DOCUMENT EXTRACT:
It seems it's always Hyundai/Kia (with honorable mention to Nissan) owners that do this kind of neglect. Cheap cars with owners that don't know or can afford to maintain the vehicle. I'm betting this has exasperated the engine issues those brands have. While they do have issues with normal maintenance, I'm, betting neglect has a factor.
 
I always wondered how someone's logic worked that neglected a vehicle for over 100K miles. These type of people will buy expensive high-end lubricants, or additives that they don't know anything about (MMO, Lucas, etc.), and expect it to clean up and fix all their abuse in one oil change. Oh, they also expect for that "magic" oil or additive to fix their oil consimption issue.

Car maintenance is like brushing your teeth, taking a shower, going to the gym, etc. It's not that hard, and way easier to continuously maintain your vehicle, rather than attempt to "fix" the unfixable after you damaged it.
 
"Jiffy Lube refused, so I just gave up and kept driving."

I wonder if JL checks the dipstick ahead of time, senses trouble (little clots of sludge?), then turns customers away for liability reasons.

DATA LINES:
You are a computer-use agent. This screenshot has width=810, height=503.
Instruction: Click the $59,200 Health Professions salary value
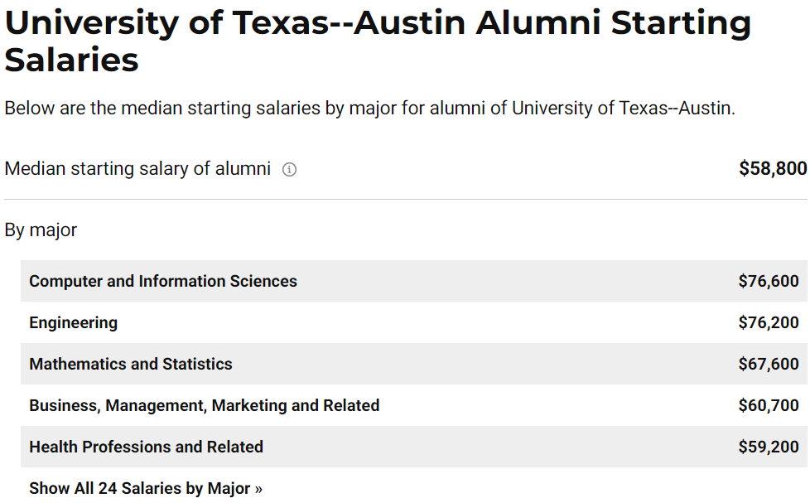[769, 447]
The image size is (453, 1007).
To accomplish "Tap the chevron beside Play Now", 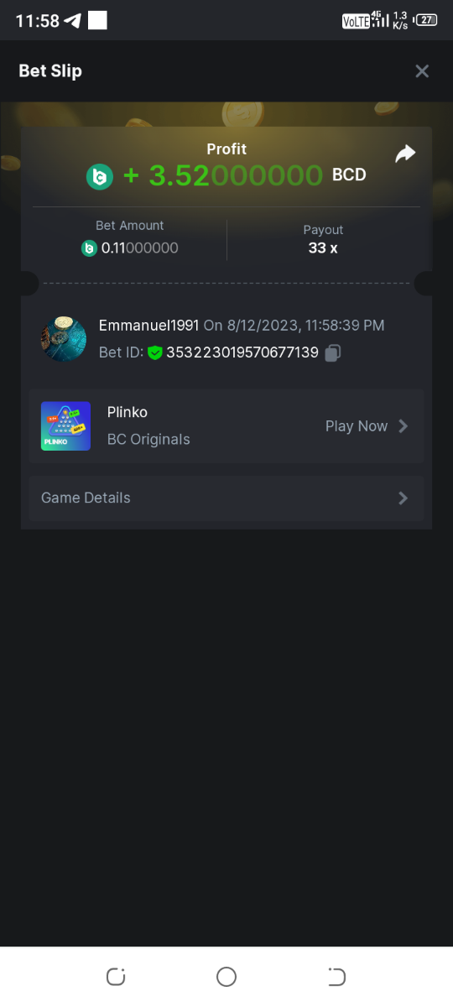I will [x=404, y=426].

AIM: Write out the passage of the forum post on car maintenance neglect that begins at the words "It seems it's" and stops after "has a factor.".

FULL SOLUTION:
It seems it's always Hyundai/Kia (with honorable mention to Nissan) owners that do this kind of neglect. Cheap cars with owners that don't know or can afford to maintain the vehicle. I'm betting this has exasperated the engine issues those brands have. While they do have issues with normal maintenance, I'm, betting neglect has a factor.